Work to be completed =>
Copy the entries below unchanged, starting at the line that contains "1456x819 pixels." and stopping after the line that contains "Action: coord(727,770)". Leave the pictures out of your answer.

Exercise materials =>
** START **
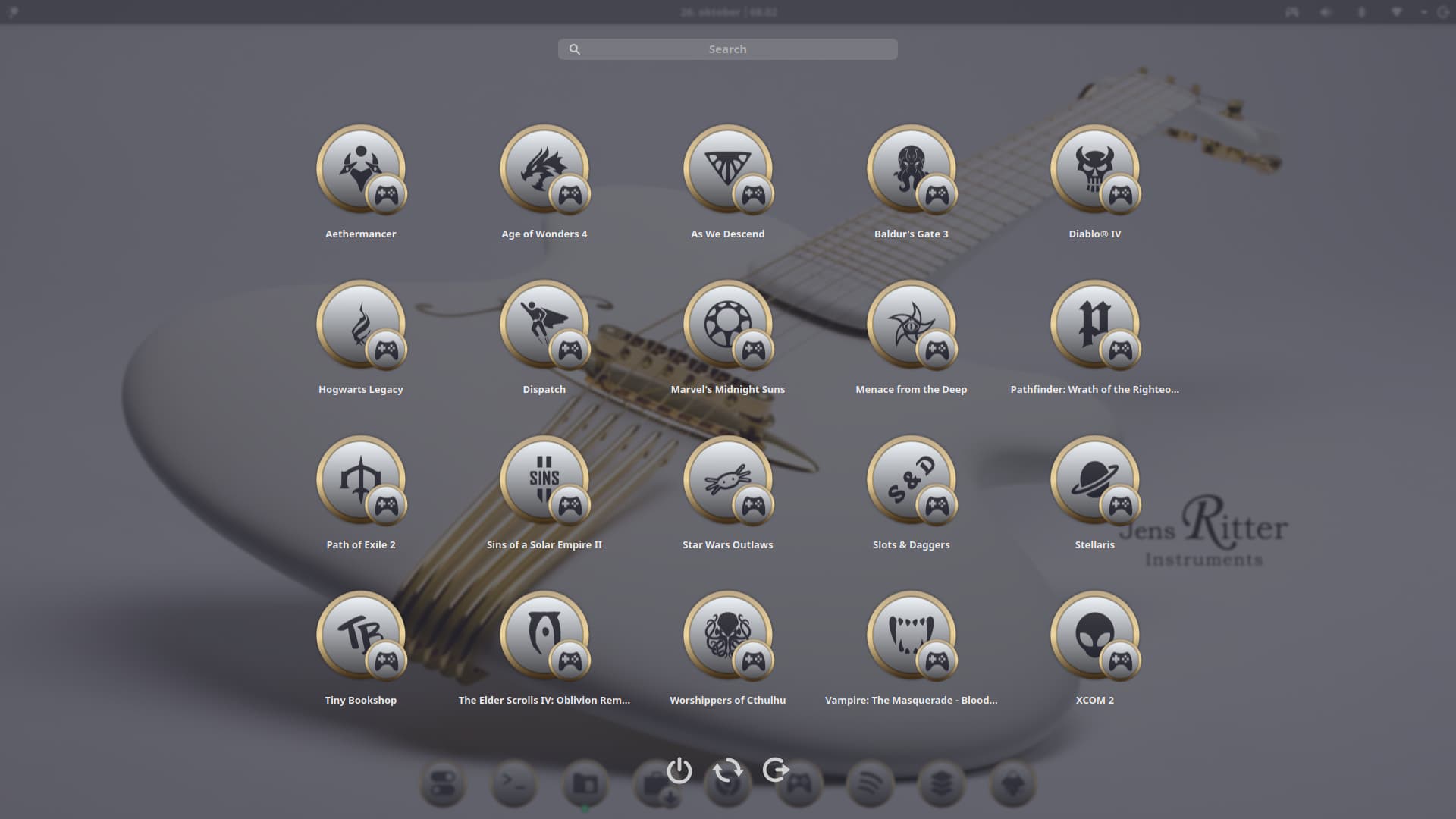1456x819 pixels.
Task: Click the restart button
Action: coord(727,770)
** END **
** START **
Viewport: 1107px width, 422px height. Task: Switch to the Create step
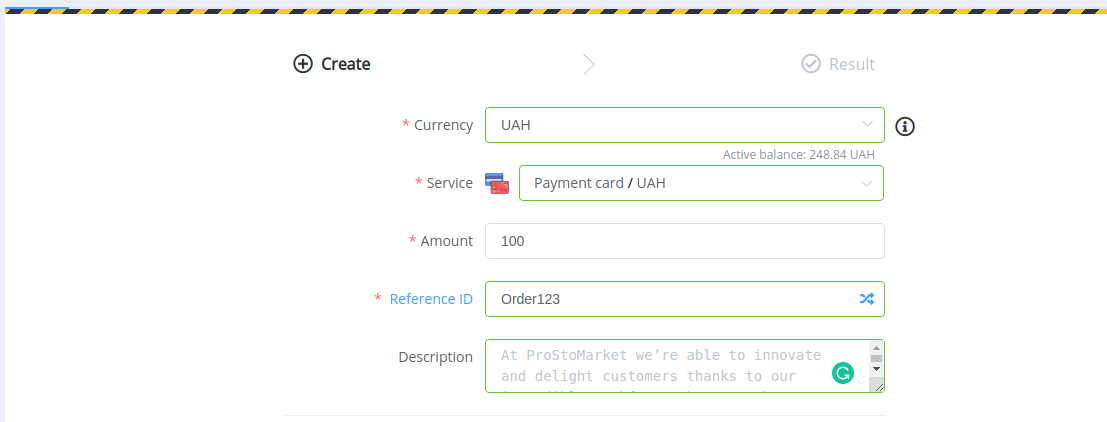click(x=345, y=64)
** END **
Written answer =>
1456x819 pixels.
Task: Click the restart button
Action: coord(727,770)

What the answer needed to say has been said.